So I’m going to go out on a limb here and say that Toni Morrison is a pretty good writer.
I actually remember when I first read Beloved in English class in eleventh grade. The book, in my mind, couldn’t be literature because it was too easy and enjoyable to read. We had just finished Crime and Punishment and I was convinced—like many who read Dostoyevski too young… or ever—that ‘brilliance’ must be attached to inaccessibility. And then I read Morrison, and she wrote books that breezed past your eyeballs, as if you were watching a movie.
In fact, it’s hard for me to imagine that Toni Morrison would even be possible in a pre-cinema world. The way that Beloved uses flashback, voice, and the actual shape of the text (italics) to jump between narrators seems somehow tied to words like ‘cut,’ ‘fade in,’ and, well, ‘flashback.’ She was one of those early authors, along with Kurt Vonnegut, who made me realize it is possible to actually like literary fiction rather than merely admiring it.
But I’m theoretically talking about Song of Solomon here. To wit: it’s a pretty good book. I googled the title when I started reading and discovered that the Song of Solomon is the Song of Songs, which is a quasi-pagan-seeming piece of biblical incantation that celebrates young lovers. (And was immediately coopted by the Church, as are all things sexual, and turned into something try as toast: a metaphorical celebration of the marriage between divinity and the church itself.) The title may well reference some of the sex in the book—there’s lots of sex in the book—but it also refers to a much more literal children’s song that various characters sing in snippets throughout. The cooption of biblical naming is twice appropriate since Morrison takes an almost Faulknerian delight in repurposed names. Our protagonist is Macon Dead, a man so named because when his grandfather registered at the Freedman’s Bureau at the end of the Civil War, a clerk asked him where he was from, if his father was alive, and what was his family name and then the clerk put the names in the wrong columns. So ‘Jake’ became ‘Macon Dead,’ a man who picks his children’s names by pointing a finger at the bible. Hence his daughter, Pilate, and various other family including Ruth, Reba, First Corinthians, and Magdalene.

**Task**
Reproduce the Toni Morrison passage between "I actually remember" and "watching a movie.", inclusive.

**Information supplied**
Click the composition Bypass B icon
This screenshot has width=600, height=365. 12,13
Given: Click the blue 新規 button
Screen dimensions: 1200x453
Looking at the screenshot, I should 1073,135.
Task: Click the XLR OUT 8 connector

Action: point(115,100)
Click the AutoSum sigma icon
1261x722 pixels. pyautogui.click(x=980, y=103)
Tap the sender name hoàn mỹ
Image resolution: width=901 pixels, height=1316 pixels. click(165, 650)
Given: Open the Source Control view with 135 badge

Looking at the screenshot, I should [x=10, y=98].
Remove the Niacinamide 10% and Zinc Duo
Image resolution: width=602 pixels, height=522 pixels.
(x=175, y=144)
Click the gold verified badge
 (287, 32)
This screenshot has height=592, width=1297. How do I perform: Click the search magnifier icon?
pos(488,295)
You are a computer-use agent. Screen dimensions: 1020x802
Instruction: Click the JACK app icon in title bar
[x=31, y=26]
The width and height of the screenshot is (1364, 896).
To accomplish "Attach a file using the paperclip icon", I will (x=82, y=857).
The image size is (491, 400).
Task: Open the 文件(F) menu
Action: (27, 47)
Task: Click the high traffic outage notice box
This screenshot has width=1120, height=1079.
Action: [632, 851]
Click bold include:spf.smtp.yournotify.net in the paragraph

**Exercise result**
I actually remember when I first read Beloved in English class in eleventh grade. The book, in my mind, couldn’t be literature because it was too easy and enjoyable to read. We had just finished Crime and Punishment and I was convinced—like many who read Dostoyevski too young… or ever—that ‘brilliance’ must be attached to inaccessibility. And then I read Morrison, and she wrote books that breezed past your eyeballs, as if you were watching a movie.